My comments about PEP only apply to those I have reviewed and they may not be completely representative of other PEPs.

  1. Dr. Smith became a participant in a PEP in 1995 through his employer, Doctors, Inc., The employer was solicited to purchase PEP from it's corporate attorney who is with a very prestigious firm that has a large presence in the state. Doctors, Inc. paid $14,000 for what appear to be pure boilerplate documents by this law firm who also offered to render a tax opinion for an additional fee. I recently learned from another client that this law firm is listed as co-counsel on PEP.
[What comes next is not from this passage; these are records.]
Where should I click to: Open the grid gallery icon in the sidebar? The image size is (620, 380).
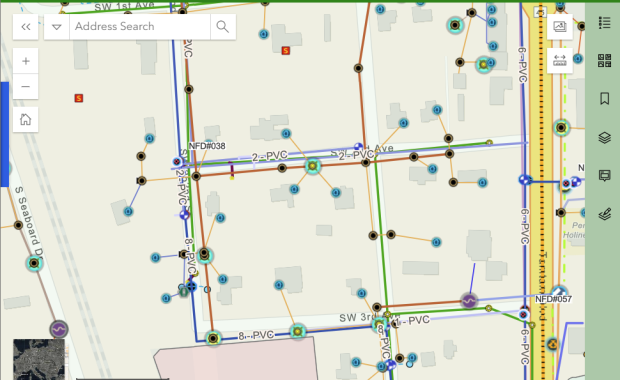point(604,61)
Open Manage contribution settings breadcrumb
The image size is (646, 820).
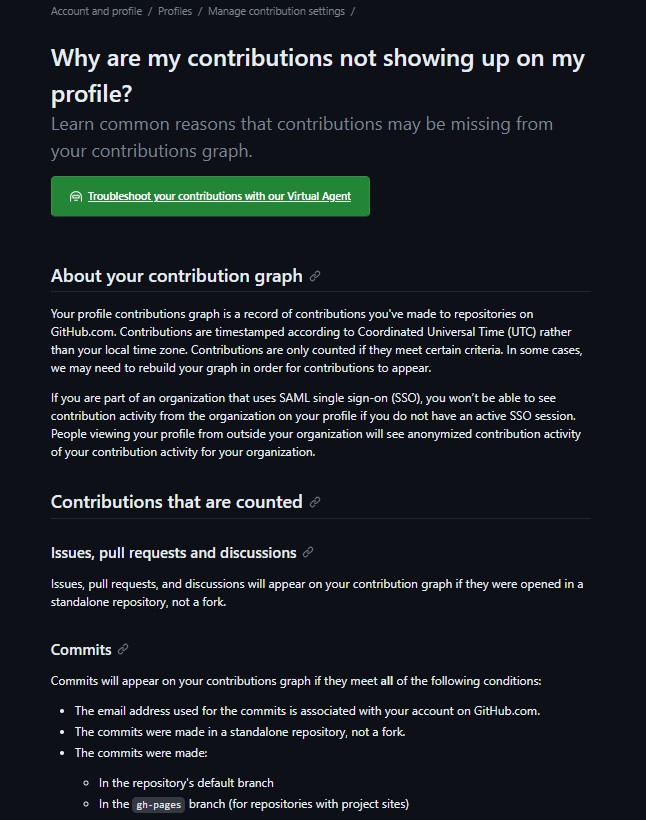click(276, 11)
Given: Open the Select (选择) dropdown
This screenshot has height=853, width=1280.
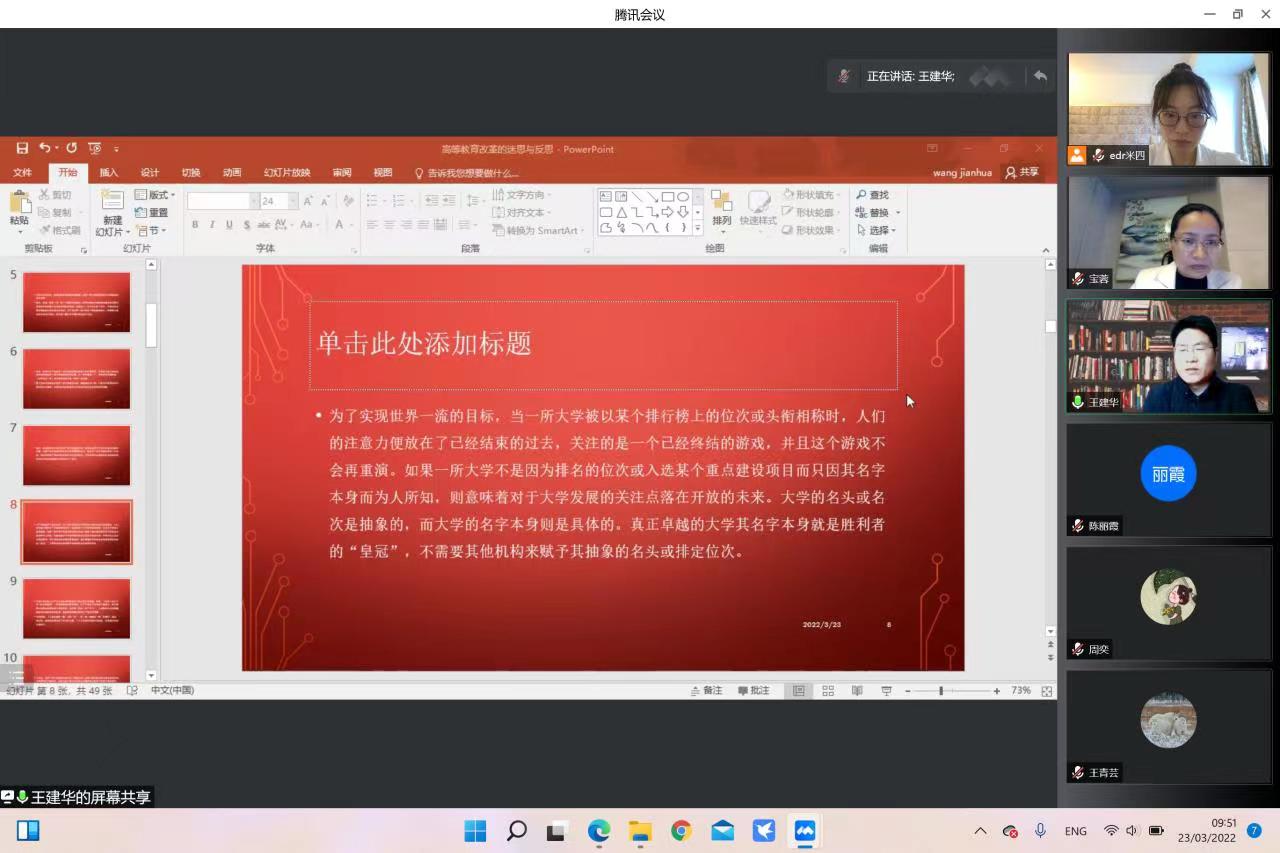Looking at the screenshot, I should (876, 230).
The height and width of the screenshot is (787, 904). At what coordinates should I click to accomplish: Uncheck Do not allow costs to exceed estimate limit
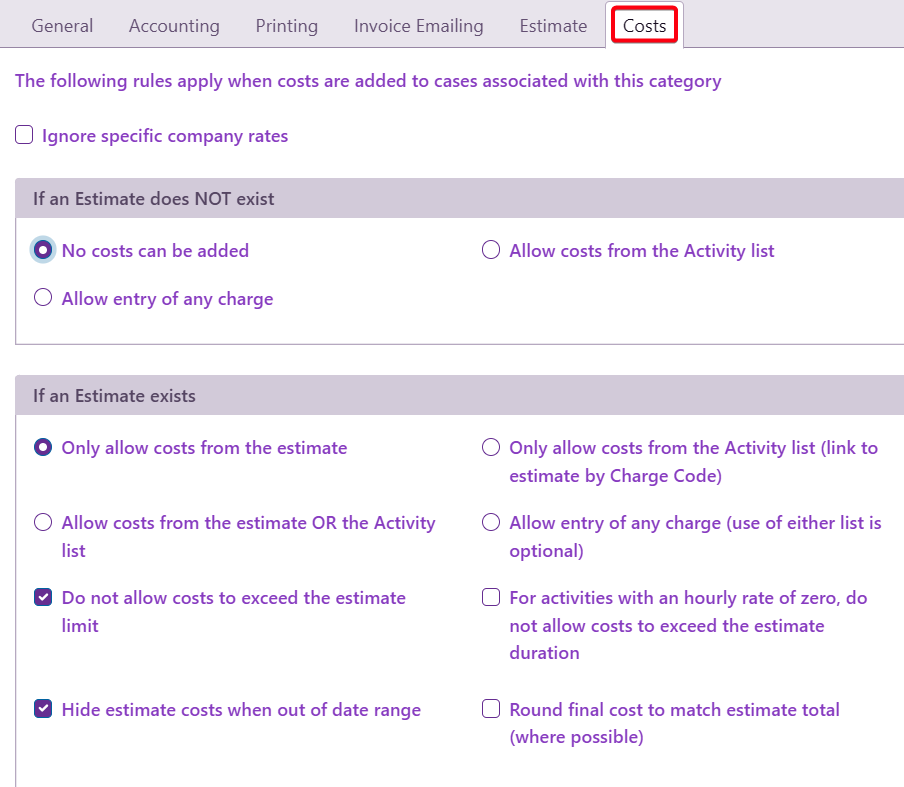[43, 598]
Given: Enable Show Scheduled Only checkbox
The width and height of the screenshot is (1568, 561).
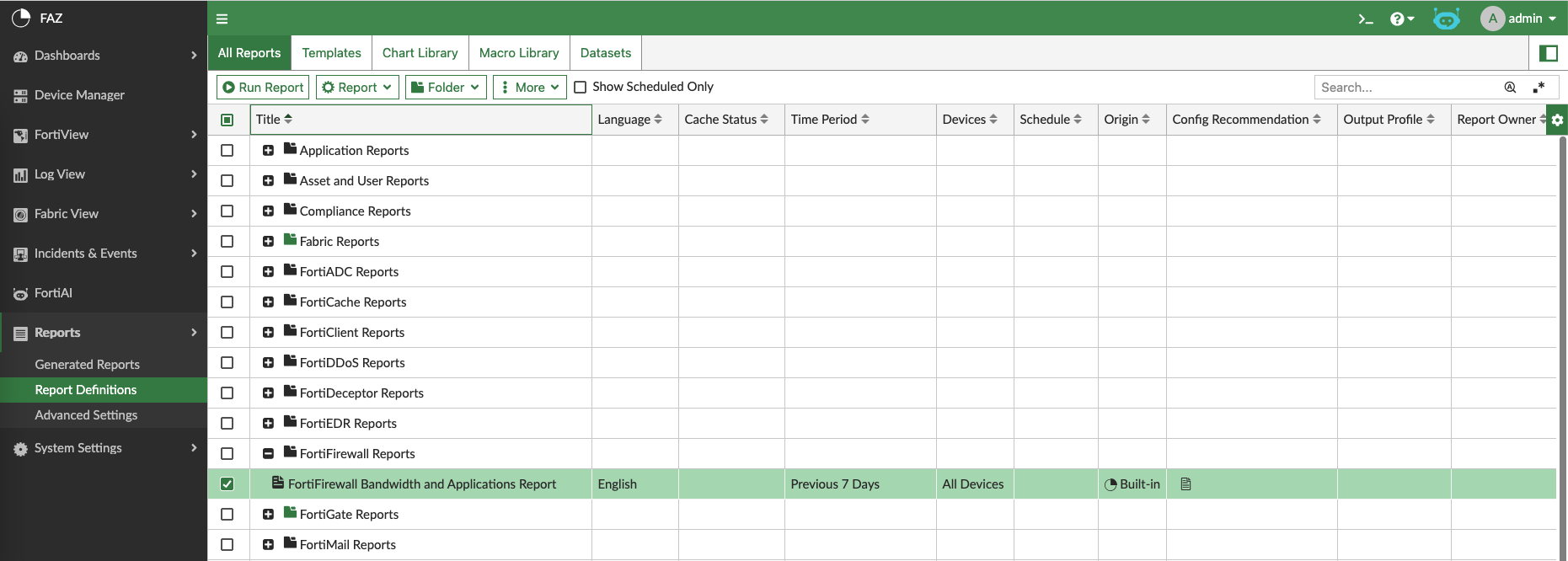Looking at the screenshot, I should (x=581, y=87).
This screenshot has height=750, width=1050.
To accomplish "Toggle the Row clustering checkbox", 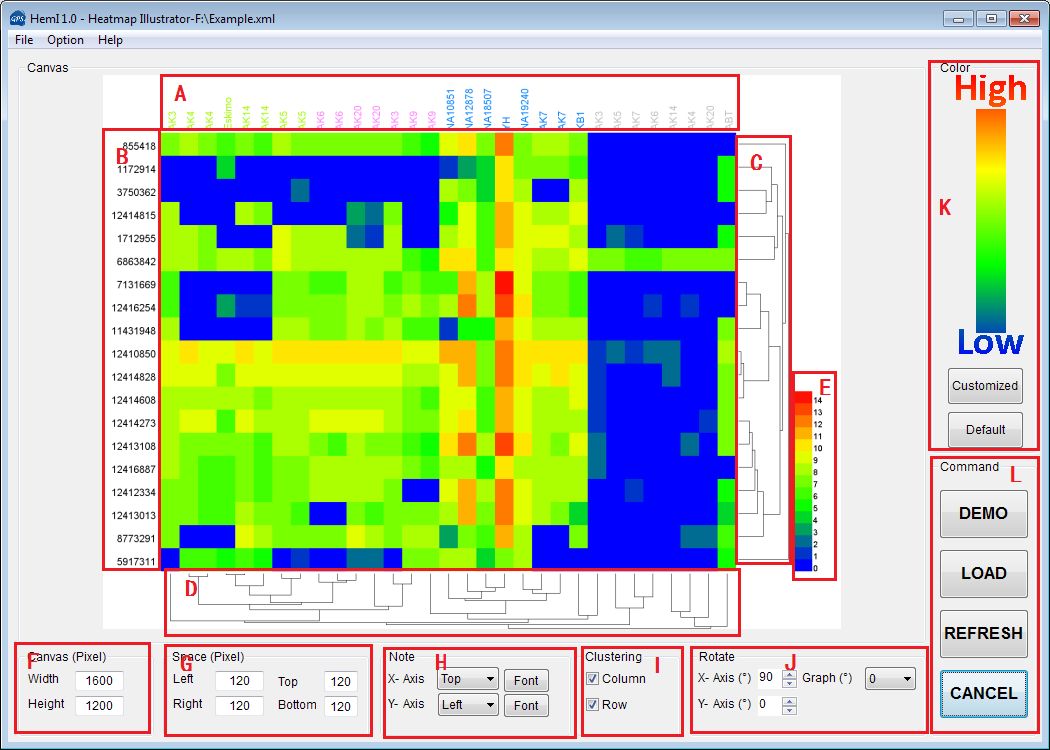I will [592, 705].
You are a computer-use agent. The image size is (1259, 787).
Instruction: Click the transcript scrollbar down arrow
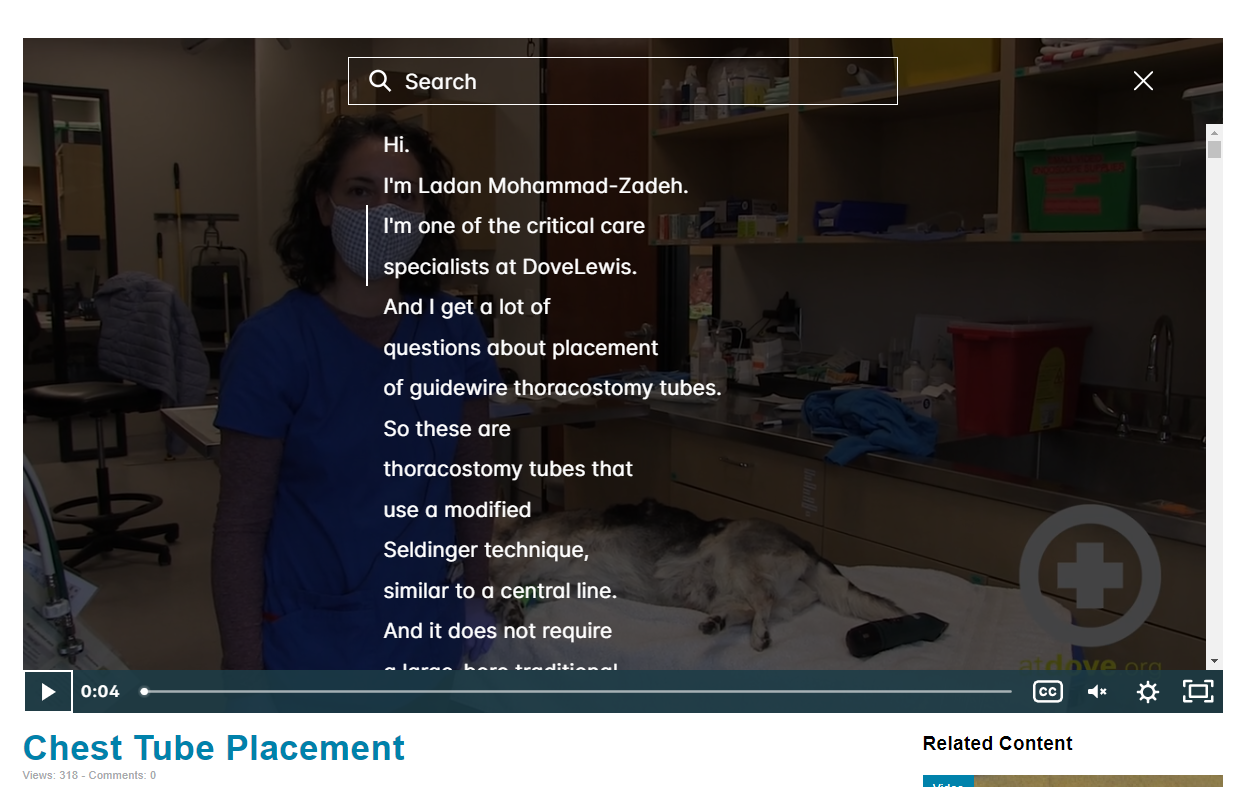coord(1214,661)
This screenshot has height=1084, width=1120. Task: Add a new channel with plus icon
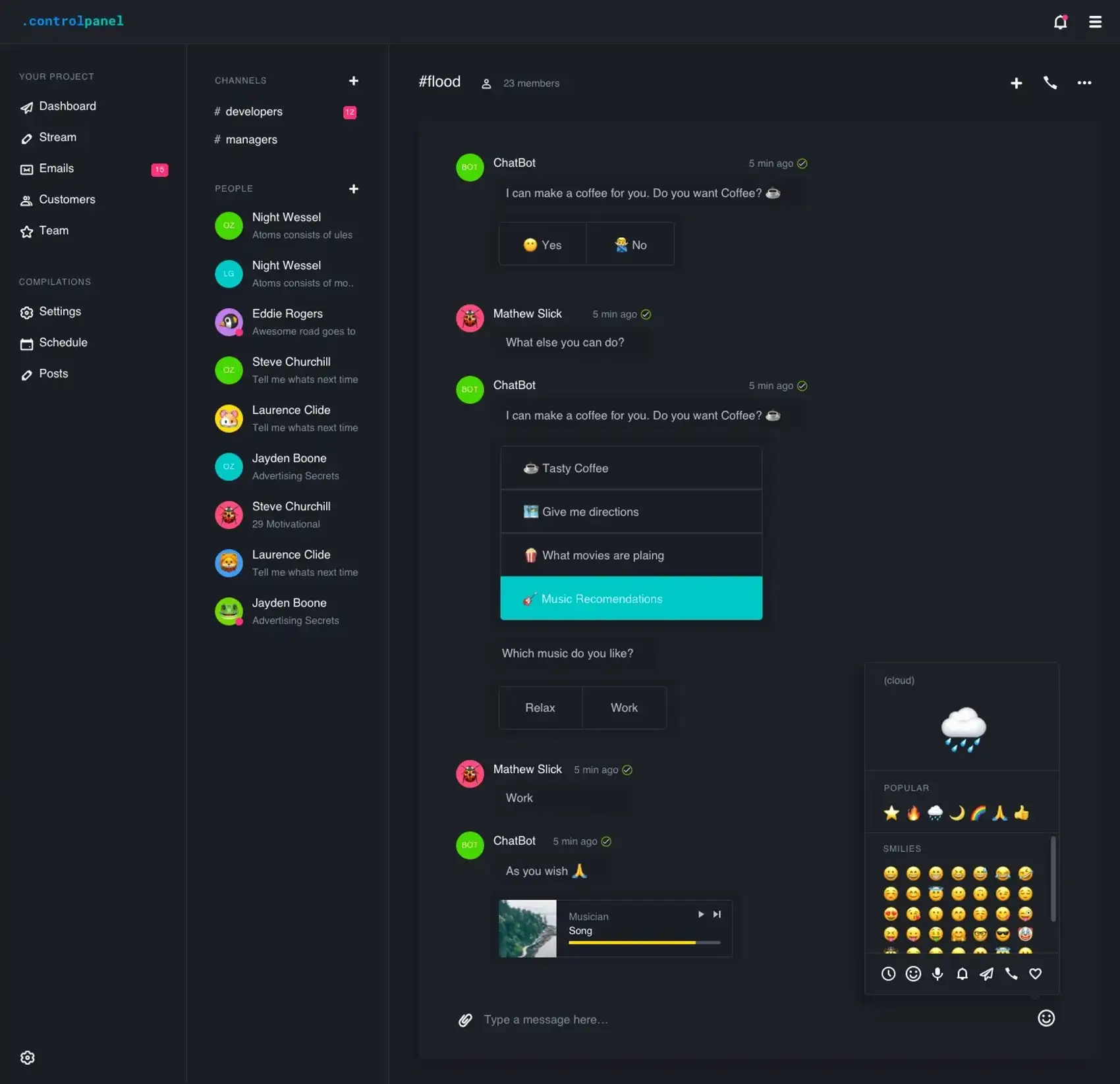tap(354, 80)
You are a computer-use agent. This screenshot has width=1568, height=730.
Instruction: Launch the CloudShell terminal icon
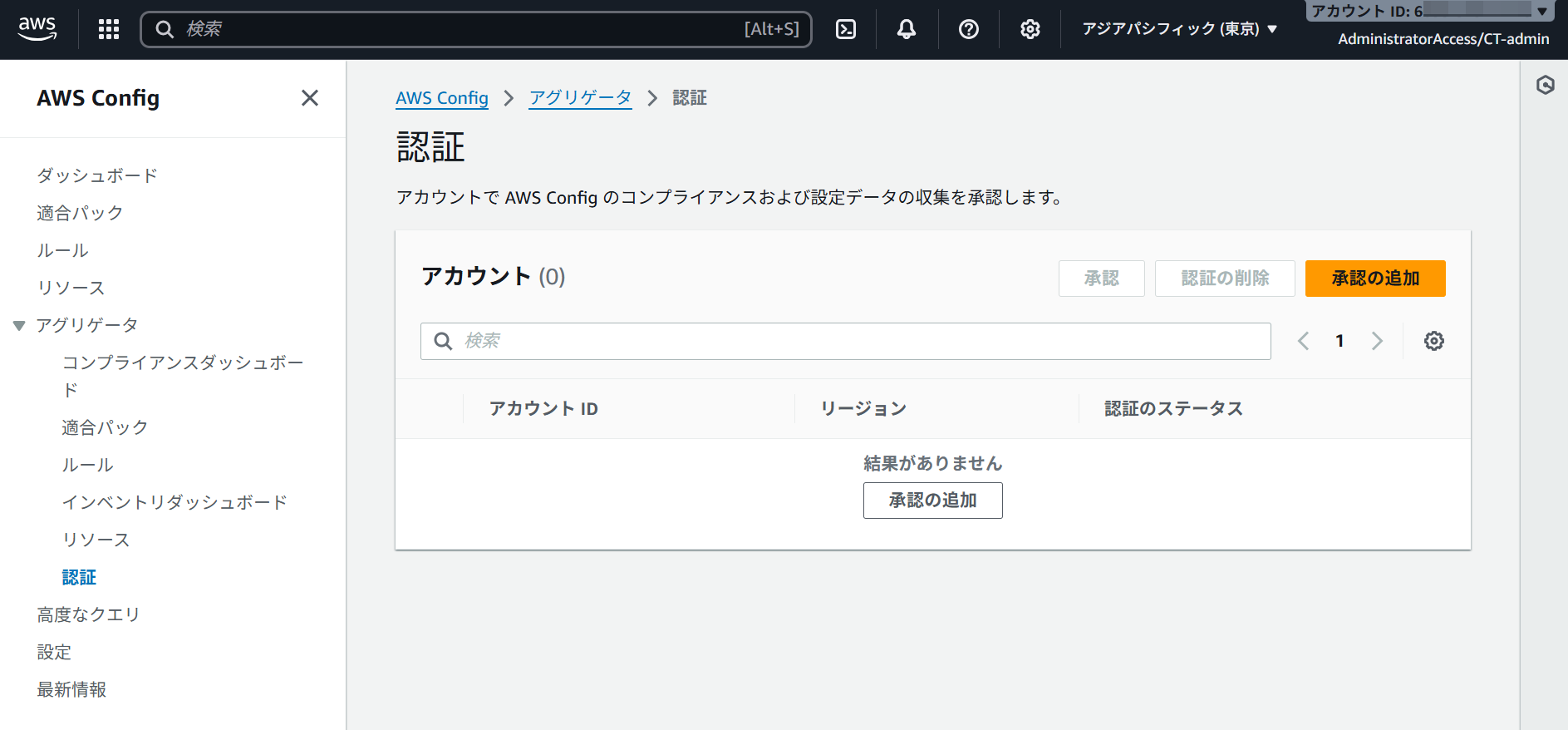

  2. PEP promises: tax-free retirement income / pre-tax funding / no plan contribution limits / not subject to ERISA / extremely safe. The tax-free retirement income is in the form of life insurance policy loans - nothing controversial with that. It is the pre-tax funding that is either a very clever tax loophole or catch-us-if-you-can tax avoidance. It appears that considerable effort has gone into papering over the actual transaction, but if my understanding of PEP is correct the critical transaction is simply goofy.

  3. The critical transaction consists of Doctors, Inc. taking three annual loans from what the PEP folks claim is a third party lender. Doctors, Inc. borrowed $125,181 a year for three years for Dr. Smith's PEP. There are very serious appearing documents transmitted to a third party lender each year requesting these loans, but Doctors, Inc. received no money. Instead the insurance company notifies Dr. Smith that his unscheduled premium in the amount of the requested loan has been received. Doctors, Inc. pays tax deductible 12 percent interest on the loan. Here is the goofy part. The loan interest payment is made to the insurance company. The claimed third party lender receives nada, zero, zilch, NOTHING. And with a wink-wink the after-tax cost of this loan interest payment is subtracted from Dr. Smith's compensation. The tax-deductible interest payment (sic) paid to the insurance company for Dr. Smith is $15,022 the first year, $30,046 the second year and $45,065 each year thereafter. Dr. Smith also makes an annual premium payment with his after-tax money of $34,935.

  4. After seven years in PEP the insurance company has received from Doctors, Inc. and Dr. Smith $521,938. But because the loan interest (sic) was deductible, the net cost is $427,300 for a policy with a surrender value of $411,514. This PEP scheme saved Dr. Smith $175,755 in taxes that he was able to apply to the life insurance policy.

  5. In 2003 Dr. Smith decided to end his PEP participation so the PEP and split dollar agreements were terminated. Impressive security release documents were circulated between the insurance company, Dr. Smith and Doctors Inc., but no checks went to anyone. Doctors, Inc. didn't owe anyone for the, ahem, loans, and Dr. Smith didn't owe Doctors, Inc. anything for its split-dollar contributions.

  6. PEP appears to be very much like a leveraged split-dollar plan that was smashed in the Tax Court ruling Lowery R. Young, Jr., et ux., et al. v. Commissioner (T.C. Memo, 1995-379, Tax Ct. Dkt. No. 2861-94). Dr. Young's loan interest payments were treated as constructive dividends.

  7. The amount of the PEP life insurance was $4,627,833. Based on Dr. Smith's family protection goals and other life insurance he was over-insured by about $3,100,000. The irony is that the additional costs associated with this over-insuring were more than his tax savings. In other words Dr. Smith was induced to take tax-avoidance risks without any demonstrable advantage.

  8. Background information I received claims that 122 law firms and 300 CPA firms have advised clients to implement PEP. No doubt the documents that support PEP are impressive, but these claimed 422 professional firms really have little chance of uncovering the clever PEP trick because it is only obvious if you can see how the supposed loan is really handled, or know how to do life insurance math to realize from the beginning that no bona fide loan interest is being paid to a third party lender, it is going to the insurance company as part of the premium. What I need help in understanding is, whether the firms that put together the documents really know about the subterfuge or are simply ignorant of how the loan really works. What I have no doubt about is their knowledge of how huge their fees are in churning out documents.